Local Jobs Study Has Good And Bad News
A study released Wednesday suggests the Greater Cincinnati area will add more than 67,000 jobs in the coming decade. But many of those positions will be in low-wage areas such as food preparation/serving or transportation/material moving.
Only "seven of the top 25 fastest-growing occupations pay at least a self-sufficient wage." For the study that amount was $41,198 in households with one adult and one preschooler.
Researchers at the University of Cincinnati compiled the report for the Cincinnati USA Regional Chamber, Partners for a Competitive Workforce, Strive Partnership, United Way of Greater Cincinnati, and the Women's Fund of the Greater Cincinnati Foundation.

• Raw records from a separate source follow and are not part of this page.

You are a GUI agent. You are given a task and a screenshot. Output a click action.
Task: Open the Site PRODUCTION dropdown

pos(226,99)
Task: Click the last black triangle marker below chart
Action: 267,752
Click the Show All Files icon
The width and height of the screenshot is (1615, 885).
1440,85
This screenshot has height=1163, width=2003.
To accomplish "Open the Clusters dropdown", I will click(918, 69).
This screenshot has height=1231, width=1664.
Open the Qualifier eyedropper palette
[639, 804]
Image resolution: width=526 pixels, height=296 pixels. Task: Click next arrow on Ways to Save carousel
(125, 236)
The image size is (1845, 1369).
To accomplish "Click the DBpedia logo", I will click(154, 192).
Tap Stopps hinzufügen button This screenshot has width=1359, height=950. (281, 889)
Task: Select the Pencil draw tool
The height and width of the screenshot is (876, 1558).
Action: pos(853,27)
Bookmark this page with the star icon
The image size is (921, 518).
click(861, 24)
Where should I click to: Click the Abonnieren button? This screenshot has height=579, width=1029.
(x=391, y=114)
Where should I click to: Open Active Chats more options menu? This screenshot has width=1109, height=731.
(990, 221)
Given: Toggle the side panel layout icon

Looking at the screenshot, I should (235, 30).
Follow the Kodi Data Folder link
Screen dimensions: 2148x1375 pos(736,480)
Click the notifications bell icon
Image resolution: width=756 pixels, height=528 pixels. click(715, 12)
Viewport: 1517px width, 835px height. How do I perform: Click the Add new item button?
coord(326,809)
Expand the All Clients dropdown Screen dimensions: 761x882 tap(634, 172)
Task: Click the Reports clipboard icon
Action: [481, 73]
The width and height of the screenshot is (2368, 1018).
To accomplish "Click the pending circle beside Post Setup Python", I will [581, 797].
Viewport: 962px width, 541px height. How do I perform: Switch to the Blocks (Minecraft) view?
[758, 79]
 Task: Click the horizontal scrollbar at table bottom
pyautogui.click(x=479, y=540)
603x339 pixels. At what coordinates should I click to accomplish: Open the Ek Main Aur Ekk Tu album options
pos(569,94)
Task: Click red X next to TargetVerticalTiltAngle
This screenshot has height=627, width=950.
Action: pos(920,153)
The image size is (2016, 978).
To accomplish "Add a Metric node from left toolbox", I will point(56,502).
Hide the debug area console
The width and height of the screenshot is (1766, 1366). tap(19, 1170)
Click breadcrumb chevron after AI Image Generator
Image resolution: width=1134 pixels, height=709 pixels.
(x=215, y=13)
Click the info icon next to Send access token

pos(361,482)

The study looked at the future employment picture for the Cincinnati Metropolitan Statistical Area (MSA), which includes five counties in Southwest Ohio, seven counties in Northern Kentucky, and three counties in Southeast Indiana.
The research found that employment in the Cincinnati MSA is expected to increase by 6.2% from 2018 to 2028, or by 67,505 jobs. By 2028, the region is expected to have 1.16 million jobs. National employment is expected to increase by 9.3% during the same period.
From 2008 to 2018, the Cincinnati MSA added 44,000 jobs.
Research found that 31% of jobs added in the coming decade will require a bachelor's degree or higher. It also found that skilled trades and information technology positions can be "entry points to higher wage, even without a college degree."
"As we look forward, it will be imperative that we continue to seek opportunities for growth, especially to support the creation and attraction of high-skilled, high-wage jobs in our region," said Jill Meyer, president and CEO of the Chamber, in a written statement. "In addition, we will continue to seek ways to increase opportunities for lower-wage and entry-level workers in our region."
The study also highlighted disparities in the Greater Cincinnati job market.
The research found "female workers are 31% more likely than male workers to earn less than the self-sufficiency standard."
Median annual earnings in 2018 for white workers was $39,332, or 95% of the self-sufficiency standard. By comparison, the median earnings for African American workers was $26,051, or 63% of the self-sufficiency standard.
The study found "African American workers are underrepresented in the five highest-paying occupation groups and overrepresented in the five lowest-paying occupation groups relative to their overall share of the MSA workforce."
"The data helps us visualize the prominent inequities in our community for women and people of color," said Meghan Cummings, executive director of the Women's Fund, in a press release. "As our job market grows, we must act intentionally to create collective economic growth in our region."
The study also found the Cincinnati MSA experienced fast population growth and job growth from 2010 to 2017 than some peer areas like St. Louis and Cleveland.